Une hypothèse propose que la taille du corps des animaux diminue lorsque les températures augmentent. Une autre est que le changement climatique a réduit la quantité de nourriture disponible pour ces oiseaux. Dans un cas comme dans l’autre, il semble que le climat soit à l’origine de la réduction de la masse des oiseaux, les espèces d’oiseaux étudiées ayant perdu environ 2 % de leur masse corporelle par décennie en moyenne. L’envergure des ailes des espèces ayant tendance à augmenter lorsque leur masse diminue, les chercheurs pensent que ces changements peuvent contribuer à réduire la charge alaire (le poids des ailes), ce qui les rend plus efficaces en vol. Mais ils n’en sont pas certains.

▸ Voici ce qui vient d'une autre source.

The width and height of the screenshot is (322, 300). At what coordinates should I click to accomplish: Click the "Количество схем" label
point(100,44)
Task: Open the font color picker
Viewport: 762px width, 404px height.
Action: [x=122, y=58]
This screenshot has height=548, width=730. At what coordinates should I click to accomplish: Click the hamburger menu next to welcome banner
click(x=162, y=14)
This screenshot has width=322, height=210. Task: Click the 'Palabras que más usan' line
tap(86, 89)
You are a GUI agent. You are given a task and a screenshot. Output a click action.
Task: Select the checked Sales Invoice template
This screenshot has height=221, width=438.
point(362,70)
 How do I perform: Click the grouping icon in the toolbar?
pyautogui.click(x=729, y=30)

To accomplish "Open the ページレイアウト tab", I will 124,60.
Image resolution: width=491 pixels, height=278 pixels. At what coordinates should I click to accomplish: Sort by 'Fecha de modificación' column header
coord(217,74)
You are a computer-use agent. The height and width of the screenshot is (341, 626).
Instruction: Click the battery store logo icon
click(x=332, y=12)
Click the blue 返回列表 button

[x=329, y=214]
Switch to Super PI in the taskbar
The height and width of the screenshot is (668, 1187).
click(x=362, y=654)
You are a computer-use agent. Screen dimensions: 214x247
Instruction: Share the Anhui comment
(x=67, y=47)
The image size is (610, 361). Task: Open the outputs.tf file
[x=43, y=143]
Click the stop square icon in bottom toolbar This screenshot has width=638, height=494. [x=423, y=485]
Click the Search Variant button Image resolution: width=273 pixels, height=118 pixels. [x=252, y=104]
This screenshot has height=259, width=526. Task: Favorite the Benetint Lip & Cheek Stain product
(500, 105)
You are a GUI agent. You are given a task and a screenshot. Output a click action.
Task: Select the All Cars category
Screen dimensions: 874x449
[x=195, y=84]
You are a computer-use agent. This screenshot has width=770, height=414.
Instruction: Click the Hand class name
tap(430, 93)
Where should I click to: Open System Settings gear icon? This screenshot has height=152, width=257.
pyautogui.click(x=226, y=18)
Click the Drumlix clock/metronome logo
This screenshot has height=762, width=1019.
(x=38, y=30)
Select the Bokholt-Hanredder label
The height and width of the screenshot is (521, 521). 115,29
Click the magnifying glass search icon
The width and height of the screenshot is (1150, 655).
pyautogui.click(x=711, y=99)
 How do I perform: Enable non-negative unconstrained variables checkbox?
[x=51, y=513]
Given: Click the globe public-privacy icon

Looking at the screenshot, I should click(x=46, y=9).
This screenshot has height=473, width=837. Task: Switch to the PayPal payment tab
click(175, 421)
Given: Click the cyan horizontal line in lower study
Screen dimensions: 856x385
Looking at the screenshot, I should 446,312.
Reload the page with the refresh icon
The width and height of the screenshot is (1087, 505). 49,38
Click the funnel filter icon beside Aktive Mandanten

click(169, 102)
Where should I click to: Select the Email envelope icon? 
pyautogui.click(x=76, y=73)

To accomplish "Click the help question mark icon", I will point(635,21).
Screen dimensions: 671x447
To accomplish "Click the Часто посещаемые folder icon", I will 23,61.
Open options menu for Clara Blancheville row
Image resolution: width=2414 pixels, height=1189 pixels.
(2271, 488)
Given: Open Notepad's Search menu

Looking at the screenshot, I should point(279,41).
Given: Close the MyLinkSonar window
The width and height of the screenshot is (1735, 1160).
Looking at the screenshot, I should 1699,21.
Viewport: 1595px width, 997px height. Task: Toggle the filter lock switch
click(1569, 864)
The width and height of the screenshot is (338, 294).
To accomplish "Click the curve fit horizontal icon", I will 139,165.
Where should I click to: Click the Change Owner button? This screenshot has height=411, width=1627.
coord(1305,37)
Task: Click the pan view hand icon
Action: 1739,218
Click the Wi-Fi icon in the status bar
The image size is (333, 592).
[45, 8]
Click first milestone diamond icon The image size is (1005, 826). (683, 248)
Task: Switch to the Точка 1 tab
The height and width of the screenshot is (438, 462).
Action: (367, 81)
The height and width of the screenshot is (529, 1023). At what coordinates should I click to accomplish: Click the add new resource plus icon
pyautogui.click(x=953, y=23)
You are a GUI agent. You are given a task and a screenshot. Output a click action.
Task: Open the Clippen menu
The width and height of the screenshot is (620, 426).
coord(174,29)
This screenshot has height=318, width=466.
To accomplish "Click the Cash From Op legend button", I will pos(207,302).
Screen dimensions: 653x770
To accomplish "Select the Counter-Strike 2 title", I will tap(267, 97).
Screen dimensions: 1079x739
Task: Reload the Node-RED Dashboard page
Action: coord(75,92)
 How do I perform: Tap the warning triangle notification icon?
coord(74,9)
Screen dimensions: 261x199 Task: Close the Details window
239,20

Selon Vitek Jirinec, premier auteur de l’étude :
Les changements dont nous sommes témoins sont-ils liés au vol ? S’agit-il d’évolution (modifications génétiques), par opposition à la plasticité (modifications du phénotype sans altération de l’ADN) ? Sont-ils vraiment liés à l’échange de chaleur ? Il y a encore beaucoup de travail à faire.
Une fois que l’équipe a capturé les oiseaux (à l’aide d’un filet à larges mailles), elle les a identifiés, marqués, mesurés la longueur de leurs ailes et leur masse corporelle, puis les a relâchés.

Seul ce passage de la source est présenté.